____ Data to examine

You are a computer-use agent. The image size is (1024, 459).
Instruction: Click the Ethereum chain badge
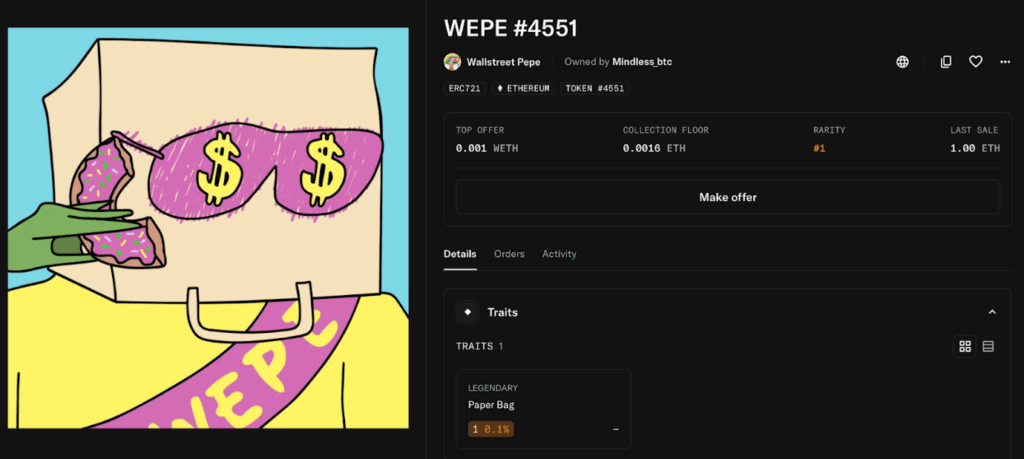point(523,89)
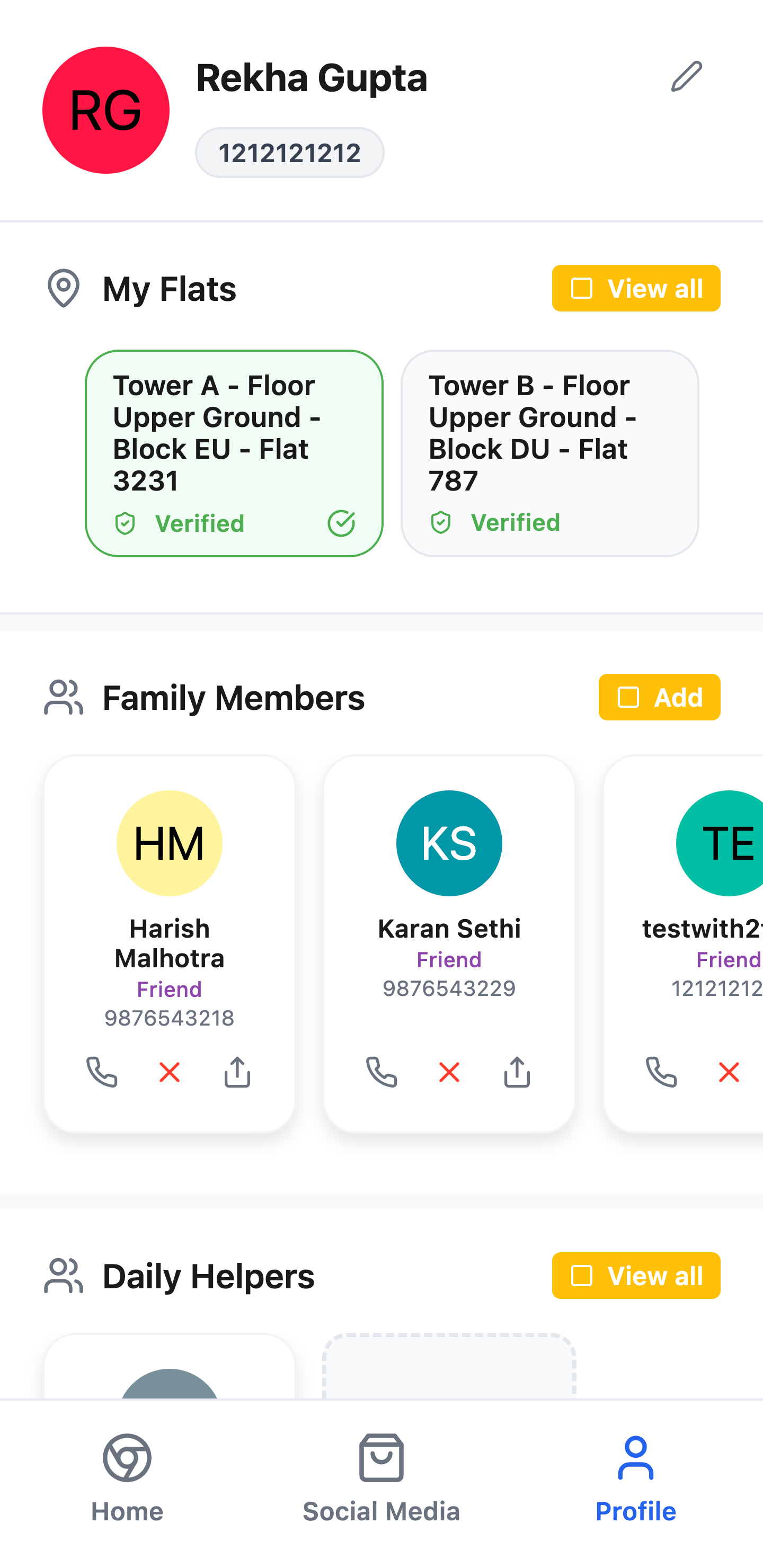The width and height of the screenshot is (763, 1568).
Task: Call testwith2 family member via phone icon
Action: click(661, 1072)
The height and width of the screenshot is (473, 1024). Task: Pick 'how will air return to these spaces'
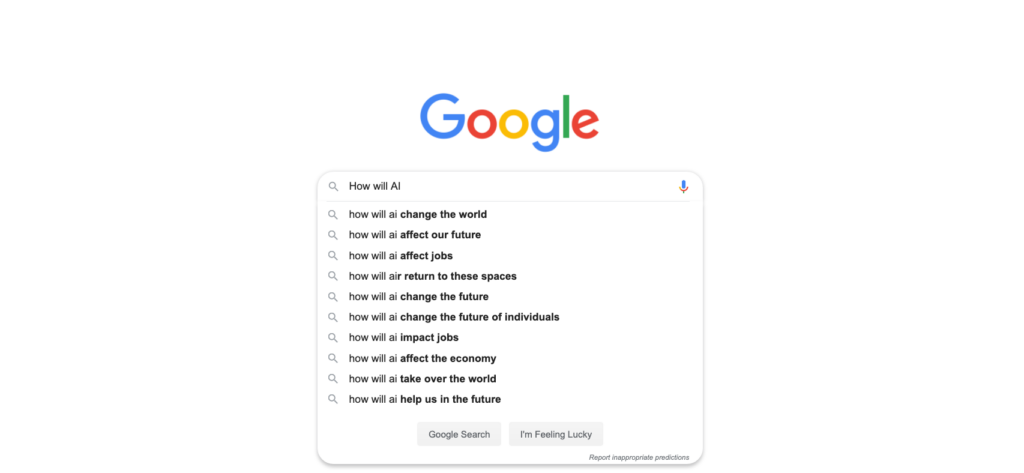(510, 276)
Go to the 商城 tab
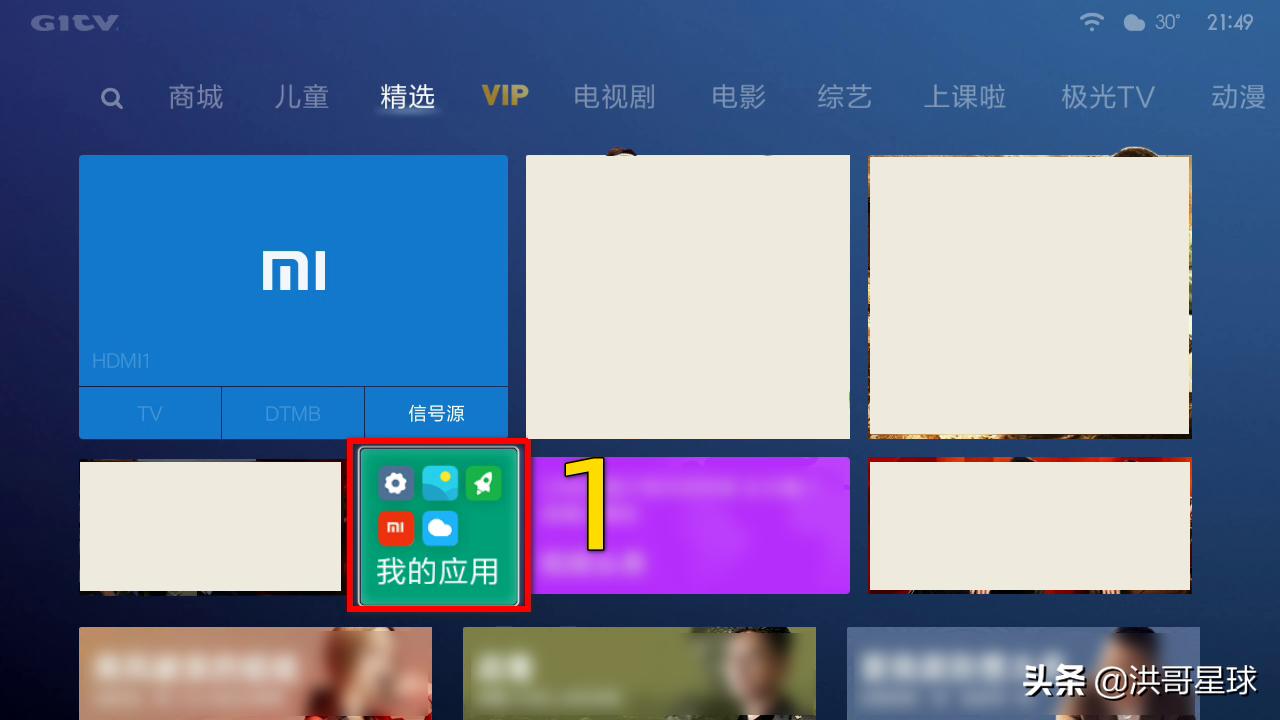 (195, 97)
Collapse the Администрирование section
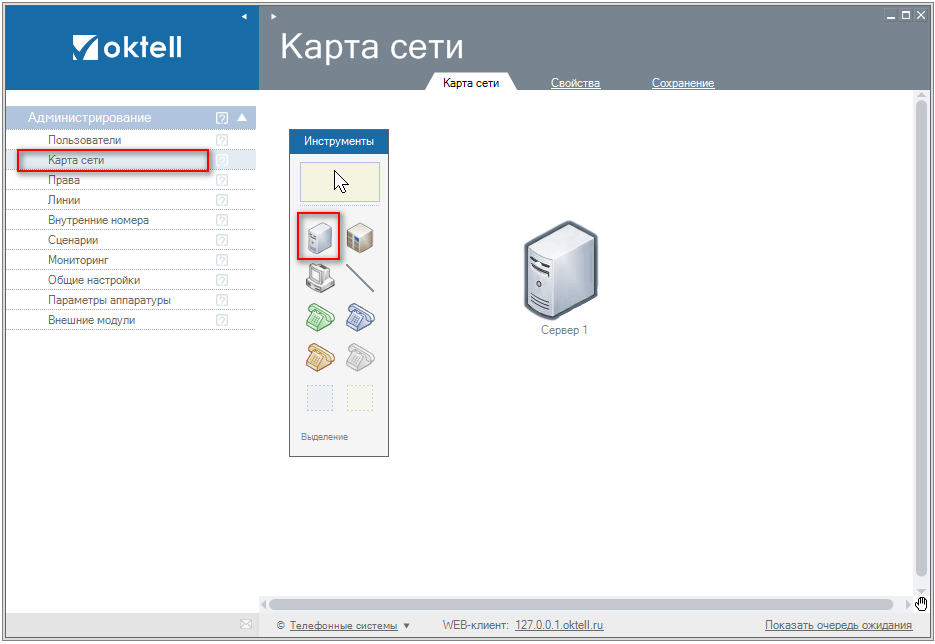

________

• [Exercise]: Write the records out again verbatim and omit the pictures they contain.

• [The completed task]:
You are a computer-use agent. The image size is (1024, 459).
Instruction: Click the Ethereum chain badge
point(523,89)
The width and height of the screenshot is (763, 1568).
Task: Call testwith2 family member via phone icon
Action: click(661, 1072)
The height and width of the screenshot is (473, 1024). Task: Pick 'how will air return to these spaces'
(510, 276)
Go to the 商城 tab
 (195, 97)
Collapse the Администрирование section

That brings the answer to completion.